** WORK TASK **
After locating the line with "Where should I", retype it and every later line exactly, stopping at the end of the records.

** INFORMATION SUPPLIED **
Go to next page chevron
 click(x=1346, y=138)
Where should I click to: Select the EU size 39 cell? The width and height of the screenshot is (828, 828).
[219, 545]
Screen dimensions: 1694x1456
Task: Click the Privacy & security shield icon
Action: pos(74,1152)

** RESPONSE BELOW **
Where should I click to: Select the EU size 39 cell? The width and height of the screenshot is (828, 828).
[219, 545]
Screen dimensions: 1694x1456
Task: Click the Privacy & security shield icon
Action: pos(74,1152)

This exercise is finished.